On Tuesday, British forces outside Basra, in southern Iraq, reported signs of a civilian rebellion against the rule of Saddam Hussein. Iraq called the charges "lies." Basra is the second largest city in Iraq, after the capital. The British fired artillery at Iraqi forces in the city who they said were shelling civilians. Wednesday, Britain's Prime Minister Tony Blair said he believed there was what he called a "limited form of uprising." But Arab television had conflicting reports.
Some coalition officials have been hopeful that Iraqi civilians in the south would attack troops loyal to the president. The majority of the people in southern Iraq are Shiite Muslims. Shiites are the largest minority group in Islam. However, Shiites are the majority of the population in Iraq. Yet they are not represented in the government. Saddam Hussein and his officials are Sunni, as are most Muslims. The Shiites often come into conflict with the ruling Baath party.
Outside of Baghdad, Shiites live mainly in the southern "no-fly" area. The United States and Britain established this area to protect the Shiites after the nineteen-ninety-one Gulf war.
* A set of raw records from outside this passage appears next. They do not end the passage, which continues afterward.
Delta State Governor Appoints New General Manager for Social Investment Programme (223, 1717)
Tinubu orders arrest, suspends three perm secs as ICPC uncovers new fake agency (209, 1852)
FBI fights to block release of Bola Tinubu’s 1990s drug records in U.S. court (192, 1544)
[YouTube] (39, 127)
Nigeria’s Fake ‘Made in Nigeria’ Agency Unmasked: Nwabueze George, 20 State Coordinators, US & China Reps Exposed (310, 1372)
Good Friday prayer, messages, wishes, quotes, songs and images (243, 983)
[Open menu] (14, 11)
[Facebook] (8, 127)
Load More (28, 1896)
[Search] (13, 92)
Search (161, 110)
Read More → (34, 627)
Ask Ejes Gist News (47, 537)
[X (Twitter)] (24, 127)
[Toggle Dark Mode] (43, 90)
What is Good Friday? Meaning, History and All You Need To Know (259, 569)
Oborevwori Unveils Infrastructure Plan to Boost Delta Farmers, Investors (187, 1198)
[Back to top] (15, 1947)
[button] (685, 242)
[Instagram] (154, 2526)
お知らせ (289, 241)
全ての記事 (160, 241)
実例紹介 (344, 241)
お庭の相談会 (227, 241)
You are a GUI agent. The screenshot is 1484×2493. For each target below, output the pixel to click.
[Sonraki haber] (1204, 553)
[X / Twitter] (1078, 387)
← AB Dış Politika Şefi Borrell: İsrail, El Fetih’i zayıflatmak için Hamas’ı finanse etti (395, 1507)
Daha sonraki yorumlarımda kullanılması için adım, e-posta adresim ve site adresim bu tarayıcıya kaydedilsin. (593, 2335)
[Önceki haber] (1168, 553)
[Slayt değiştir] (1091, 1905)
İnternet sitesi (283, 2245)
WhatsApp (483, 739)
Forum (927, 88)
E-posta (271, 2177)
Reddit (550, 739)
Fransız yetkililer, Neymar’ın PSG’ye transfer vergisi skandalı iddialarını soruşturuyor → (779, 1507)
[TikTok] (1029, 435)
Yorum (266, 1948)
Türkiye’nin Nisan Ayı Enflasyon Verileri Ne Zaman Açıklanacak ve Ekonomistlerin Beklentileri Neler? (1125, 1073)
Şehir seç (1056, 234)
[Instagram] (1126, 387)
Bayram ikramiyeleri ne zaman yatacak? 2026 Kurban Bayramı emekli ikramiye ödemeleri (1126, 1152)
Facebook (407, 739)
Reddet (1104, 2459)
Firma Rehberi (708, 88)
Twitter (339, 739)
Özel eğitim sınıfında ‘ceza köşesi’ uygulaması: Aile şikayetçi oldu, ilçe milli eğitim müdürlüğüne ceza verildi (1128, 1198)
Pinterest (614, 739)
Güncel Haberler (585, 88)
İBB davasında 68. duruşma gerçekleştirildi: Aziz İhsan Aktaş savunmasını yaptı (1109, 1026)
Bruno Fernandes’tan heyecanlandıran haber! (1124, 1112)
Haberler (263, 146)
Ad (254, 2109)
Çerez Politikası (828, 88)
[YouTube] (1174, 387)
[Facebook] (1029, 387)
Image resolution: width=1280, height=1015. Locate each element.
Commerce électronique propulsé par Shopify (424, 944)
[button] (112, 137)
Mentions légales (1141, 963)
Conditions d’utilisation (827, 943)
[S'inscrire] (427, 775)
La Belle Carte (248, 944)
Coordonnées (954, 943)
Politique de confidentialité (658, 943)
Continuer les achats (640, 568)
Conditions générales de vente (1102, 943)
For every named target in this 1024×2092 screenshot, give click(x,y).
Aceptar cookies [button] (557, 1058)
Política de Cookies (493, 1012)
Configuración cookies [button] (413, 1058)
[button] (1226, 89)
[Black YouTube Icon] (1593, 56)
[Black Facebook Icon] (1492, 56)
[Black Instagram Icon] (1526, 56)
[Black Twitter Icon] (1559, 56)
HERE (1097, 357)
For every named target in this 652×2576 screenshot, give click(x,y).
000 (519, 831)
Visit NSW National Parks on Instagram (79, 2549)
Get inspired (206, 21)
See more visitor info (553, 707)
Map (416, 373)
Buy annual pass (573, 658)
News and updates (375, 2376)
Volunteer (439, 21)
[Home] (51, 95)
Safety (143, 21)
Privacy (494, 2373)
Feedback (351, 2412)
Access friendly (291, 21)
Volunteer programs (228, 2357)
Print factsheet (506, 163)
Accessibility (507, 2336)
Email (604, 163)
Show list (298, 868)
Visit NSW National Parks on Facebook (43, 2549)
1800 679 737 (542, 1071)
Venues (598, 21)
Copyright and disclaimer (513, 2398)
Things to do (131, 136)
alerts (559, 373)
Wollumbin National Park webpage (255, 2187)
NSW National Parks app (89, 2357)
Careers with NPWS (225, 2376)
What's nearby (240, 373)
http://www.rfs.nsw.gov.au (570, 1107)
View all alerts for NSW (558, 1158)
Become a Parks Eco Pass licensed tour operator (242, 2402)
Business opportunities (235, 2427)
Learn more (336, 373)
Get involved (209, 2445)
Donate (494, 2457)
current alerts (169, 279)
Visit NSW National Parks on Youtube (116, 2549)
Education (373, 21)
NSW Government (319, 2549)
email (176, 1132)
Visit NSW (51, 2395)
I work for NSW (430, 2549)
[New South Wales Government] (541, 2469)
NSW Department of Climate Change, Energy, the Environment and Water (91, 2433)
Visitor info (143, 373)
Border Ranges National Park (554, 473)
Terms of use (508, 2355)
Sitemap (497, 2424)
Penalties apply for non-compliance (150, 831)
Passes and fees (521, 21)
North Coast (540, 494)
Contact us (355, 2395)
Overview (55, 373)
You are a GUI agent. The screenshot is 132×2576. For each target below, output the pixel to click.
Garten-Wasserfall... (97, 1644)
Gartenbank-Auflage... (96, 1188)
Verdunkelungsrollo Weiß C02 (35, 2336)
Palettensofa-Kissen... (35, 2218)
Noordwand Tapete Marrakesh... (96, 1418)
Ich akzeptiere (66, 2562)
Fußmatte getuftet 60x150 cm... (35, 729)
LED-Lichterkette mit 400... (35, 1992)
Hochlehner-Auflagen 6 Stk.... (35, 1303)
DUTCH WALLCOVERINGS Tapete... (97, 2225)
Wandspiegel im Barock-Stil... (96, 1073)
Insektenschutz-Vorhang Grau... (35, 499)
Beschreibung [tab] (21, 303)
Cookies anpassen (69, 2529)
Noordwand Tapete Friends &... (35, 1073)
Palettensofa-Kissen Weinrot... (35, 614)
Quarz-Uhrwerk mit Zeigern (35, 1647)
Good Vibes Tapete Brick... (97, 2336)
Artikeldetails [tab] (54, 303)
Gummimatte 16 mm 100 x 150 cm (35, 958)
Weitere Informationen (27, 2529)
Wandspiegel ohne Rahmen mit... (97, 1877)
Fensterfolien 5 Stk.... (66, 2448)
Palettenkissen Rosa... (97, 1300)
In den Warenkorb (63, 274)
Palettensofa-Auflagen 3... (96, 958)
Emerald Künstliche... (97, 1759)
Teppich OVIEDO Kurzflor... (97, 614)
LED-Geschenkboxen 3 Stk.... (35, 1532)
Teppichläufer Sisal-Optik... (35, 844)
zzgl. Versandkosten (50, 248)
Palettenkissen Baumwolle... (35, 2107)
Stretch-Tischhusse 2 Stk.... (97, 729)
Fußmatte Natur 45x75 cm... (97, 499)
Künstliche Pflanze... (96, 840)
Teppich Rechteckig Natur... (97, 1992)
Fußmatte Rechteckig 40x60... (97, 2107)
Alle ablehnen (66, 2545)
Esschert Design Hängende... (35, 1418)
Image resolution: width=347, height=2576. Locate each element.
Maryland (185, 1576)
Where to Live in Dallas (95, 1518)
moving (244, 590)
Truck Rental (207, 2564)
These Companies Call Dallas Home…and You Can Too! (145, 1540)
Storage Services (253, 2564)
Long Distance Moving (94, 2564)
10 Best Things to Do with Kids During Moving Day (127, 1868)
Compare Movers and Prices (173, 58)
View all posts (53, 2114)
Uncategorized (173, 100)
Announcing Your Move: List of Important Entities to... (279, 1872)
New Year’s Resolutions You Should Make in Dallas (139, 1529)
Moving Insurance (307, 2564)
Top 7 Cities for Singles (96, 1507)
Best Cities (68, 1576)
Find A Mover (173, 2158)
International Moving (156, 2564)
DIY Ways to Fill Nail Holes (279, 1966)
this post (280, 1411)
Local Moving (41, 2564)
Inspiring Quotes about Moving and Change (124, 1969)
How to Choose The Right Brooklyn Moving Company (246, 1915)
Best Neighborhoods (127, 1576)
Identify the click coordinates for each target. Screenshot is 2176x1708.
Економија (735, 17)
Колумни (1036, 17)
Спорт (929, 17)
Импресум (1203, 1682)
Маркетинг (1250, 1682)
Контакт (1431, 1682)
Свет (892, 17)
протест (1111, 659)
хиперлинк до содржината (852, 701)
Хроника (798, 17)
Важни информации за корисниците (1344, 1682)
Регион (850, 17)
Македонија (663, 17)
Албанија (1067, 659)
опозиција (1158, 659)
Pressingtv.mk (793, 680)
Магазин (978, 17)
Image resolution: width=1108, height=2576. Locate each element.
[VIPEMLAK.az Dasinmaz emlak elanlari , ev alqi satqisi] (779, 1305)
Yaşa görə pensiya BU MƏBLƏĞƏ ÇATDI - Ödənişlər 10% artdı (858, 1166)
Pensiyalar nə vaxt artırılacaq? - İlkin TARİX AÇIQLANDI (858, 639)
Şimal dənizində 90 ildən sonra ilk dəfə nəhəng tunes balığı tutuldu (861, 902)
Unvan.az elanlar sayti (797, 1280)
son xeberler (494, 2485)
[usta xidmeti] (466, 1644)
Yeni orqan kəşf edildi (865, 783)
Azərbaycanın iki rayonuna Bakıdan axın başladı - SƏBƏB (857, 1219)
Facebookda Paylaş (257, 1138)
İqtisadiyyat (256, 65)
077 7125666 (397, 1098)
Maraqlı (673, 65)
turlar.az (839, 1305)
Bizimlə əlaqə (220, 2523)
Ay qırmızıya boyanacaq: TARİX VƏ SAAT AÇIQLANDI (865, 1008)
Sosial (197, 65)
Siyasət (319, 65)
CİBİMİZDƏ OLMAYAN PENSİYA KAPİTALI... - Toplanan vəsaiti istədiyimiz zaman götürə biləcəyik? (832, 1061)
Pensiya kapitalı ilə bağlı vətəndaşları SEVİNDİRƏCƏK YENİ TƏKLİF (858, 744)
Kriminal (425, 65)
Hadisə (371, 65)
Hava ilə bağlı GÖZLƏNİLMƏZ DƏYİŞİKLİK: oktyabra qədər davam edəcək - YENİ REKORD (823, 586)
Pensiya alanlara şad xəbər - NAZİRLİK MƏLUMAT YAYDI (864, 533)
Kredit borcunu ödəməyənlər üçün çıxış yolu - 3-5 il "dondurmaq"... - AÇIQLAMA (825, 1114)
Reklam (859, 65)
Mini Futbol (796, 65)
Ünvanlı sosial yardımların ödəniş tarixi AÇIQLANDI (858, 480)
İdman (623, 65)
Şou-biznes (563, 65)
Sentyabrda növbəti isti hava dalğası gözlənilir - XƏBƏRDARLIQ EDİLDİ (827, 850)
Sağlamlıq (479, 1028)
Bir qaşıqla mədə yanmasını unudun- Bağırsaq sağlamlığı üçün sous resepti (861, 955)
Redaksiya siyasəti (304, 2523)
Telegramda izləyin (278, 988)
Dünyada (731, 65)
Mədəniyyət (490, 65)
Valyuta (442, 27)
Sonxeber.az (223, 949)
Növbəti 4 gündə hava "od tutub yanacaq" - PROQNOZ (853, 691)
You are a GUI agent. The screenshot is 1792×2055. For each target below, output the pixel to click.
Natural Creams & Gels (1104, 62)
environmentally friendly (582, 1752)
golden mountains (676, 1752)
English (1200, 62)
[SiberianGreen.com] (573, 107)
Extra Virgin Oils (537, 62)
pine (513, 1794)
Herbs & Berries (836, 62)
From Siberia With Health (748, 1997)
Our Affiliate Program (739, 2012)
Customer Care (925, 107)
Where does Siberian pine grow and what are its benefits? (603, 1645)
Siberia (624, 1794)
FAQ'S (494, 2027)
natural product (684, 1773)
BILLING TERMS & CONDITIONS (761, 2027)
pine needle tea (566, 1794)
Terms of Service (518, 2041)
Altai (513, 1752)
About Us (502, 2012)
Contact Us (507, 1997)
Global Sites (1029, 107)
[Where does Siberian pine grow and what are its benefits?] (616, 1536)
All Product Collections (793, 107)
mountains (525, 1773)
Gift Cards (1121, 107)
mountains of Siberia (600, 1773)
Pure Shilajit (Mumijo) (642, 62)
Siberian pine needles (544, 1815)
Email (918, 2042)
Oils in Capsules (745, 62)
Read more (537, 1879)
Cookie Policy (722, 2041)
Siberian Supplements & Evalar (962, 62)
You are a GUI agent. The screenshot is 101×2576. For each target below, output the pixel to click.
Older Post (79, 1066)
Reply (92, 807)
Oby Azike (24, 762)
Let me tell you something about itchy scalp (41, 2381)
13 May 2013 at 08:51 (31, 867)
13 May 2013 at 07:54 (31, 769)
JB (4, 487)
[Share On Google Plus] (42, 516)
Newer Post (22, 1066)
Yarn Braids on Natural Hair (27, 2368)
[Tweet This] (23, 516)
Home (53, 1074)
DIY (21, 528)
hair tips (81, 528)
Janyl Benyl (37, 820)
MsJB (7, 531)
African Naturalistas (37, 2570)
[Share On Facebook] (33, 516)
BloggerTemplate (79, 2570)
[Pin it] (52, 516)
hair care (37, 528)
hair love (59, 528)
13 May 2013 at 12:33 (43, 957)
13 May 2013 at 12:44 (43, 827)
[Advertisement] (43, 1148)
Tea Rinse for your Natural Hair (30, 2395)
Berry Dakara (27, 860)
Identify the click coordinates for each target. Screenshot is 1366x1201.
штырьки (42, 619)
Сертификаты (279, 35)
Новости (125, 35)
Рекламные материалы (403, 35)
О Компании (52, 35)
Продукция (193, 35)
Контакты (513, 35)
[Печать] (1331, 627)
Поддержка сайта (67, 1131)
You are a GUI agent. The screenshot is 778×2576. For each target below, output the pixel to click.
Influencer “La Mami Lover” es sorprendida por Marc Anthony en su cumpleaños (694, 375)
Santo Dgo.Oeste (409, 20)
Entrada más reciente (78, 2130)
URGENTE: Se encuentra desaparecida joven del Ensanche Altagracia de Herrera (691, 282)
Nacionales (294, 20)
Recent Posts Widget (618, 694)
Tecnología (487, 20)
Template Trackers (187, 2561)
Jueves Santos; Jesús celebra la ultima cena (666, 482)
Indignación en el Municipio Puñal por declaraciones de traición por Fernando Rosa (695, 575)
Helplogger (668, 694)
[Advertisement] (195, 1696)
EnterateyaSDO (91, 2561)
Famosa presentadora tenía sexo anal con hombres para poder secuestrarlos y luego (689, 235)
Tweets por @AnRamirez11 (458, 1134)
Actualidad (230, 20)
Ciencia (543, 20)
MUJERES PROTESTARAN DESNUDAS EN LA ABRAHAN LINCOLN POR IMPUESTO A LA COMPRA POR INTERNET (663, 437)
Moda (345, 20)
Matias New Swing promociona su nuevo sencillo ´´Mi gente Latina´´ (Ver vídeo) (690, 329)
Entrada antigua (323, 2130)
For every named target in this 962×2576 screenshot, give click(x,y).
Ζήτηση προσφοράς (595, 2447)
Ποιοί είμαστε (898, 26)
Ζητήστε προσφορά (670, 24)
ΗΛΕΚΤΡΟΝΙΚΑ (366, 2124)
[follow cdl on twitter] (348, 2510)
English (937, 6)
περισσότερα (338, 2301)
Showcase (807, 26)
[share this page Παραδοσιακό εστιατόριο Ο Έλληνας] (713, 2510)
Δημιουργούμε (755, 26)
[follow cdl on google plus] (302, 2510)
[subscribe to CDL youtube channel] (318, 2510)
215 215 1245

Shiites have said the United States and its allies must help them gain power in Iraq. Yet Shiite leaders do not completely trust the United States. They remember what happened during and after the Gulf War twelve years ago. The United States urged the Iraqi opposition to rebel. The Shiites did that shortly after the war. But they were poorly equipped. They received no American help. Iraqi forces quickly crushed the rebellion. The Republican Guards killed thousands of Shiites.
Many Shiites have not welcomed American troops back into Iraq. The United States knows that the memory of that failed rebellion is one of the main reasons why.
Iraq's main Shiite opposition group is based in Iran. The leader of that group says coalition forces are welcome as long as they help Iraqis oust Saddam Hussein. But after that, he says, they must leave.